Small Employer Health Insurance Rating Act

The Illinois Small Employer Health Insurance Rating Act is legislation designed to allow health insurance providers in the state to vary the premiums they charge to small businesses conducting different types of business in the state. The act recognizes that different business activities carry different degrees of risk and allows insurance providers to treat groups of businesses differently for the purposes of setting insurance premium rates.

  1. Business Classes

    • The act recognizes the fact that workers in different industries or professions carry differing degrees of medical risk, and allows small employer insurance carriers to create separate classes of business, with different associated charges. Insurance carriers are companies providing medical insurance plans that businesses can purchase to provide benefits for their employees. A small employer, for the purposes of this act, is defined by the Illinois Health Insurance Portability and Accountability Act, which states that a small employer is a business employing at least two employees, but no more than 50. A small employer insurance carrier may create up to four classes of business.

    Insurance Rates

    • Where an insurance carrier has established more than one class of business, the insurance carry does not have unlimited scope when setting the price of insurance coverage charged to businesses in each class.
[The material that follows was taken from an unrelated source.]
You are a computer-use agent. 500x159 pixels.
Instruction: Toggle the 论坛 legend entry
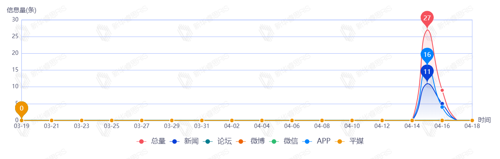(x=217, y=141)
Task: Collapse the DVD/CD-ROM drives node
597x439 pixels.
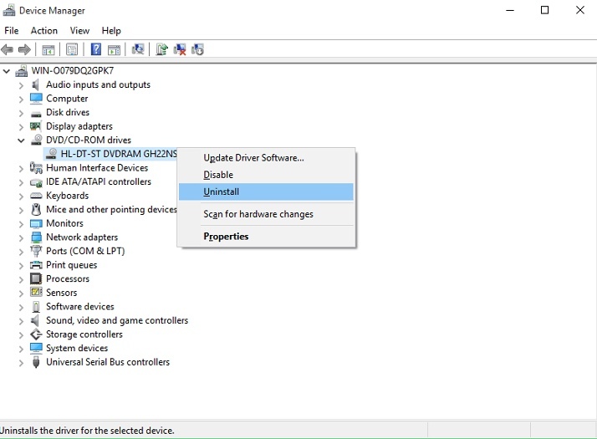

A carrier with more than one established business class cannot set a premium charge for any one business class at a rate that is more than 20 percent higher than any other class. Within a class, the carrier cannot charge an individual business a rate that is greater than 25 percent of the index rate for that class. Carriers calculate the index rate as by taking their own base premium rate for the class and adding it to the rate they charge to the highest-paying business within that class. They divide the result by two to arrive at the arithmetic mean figure, which becomes the index rate.

    Transfers Not Allowed

    • Once an insurance carrier has established that a small employer business belongs to one business class, the carrier may not transfer the business to another class if the business owner does not agree to the transfer. The act also prohibits a carrier from offering to transfer a single small employer business to a different class unless the carrier grants the offer to all the businesses of that class. This means that even if one particular business in a class has made more claims than all the other businesses in the class, the carrier must still offer to transfer that business if it makes an offer to transfer any of the other businesses in that class. This prevents a carrier from manipulating the right to create multiple classes with the intention of isolating and increasing the charges to a business making more claims than other businesses in its class.

    Record Keeping

    • Insurance carriers must keep certain records at their principal business office. These records must demonstrate that the carrier is following accepted insurance practices. This means that carriers must follow accepted actuarial principals for setting insurance premium rates, where actuarial practices refer to the assessment of the risk involved in providing insurance cover, expressed as a potential cost to the insurer. Insurance carriers must keep records describing how they arrive at insurance rating decisions, and these records must be backed by relevant documentation.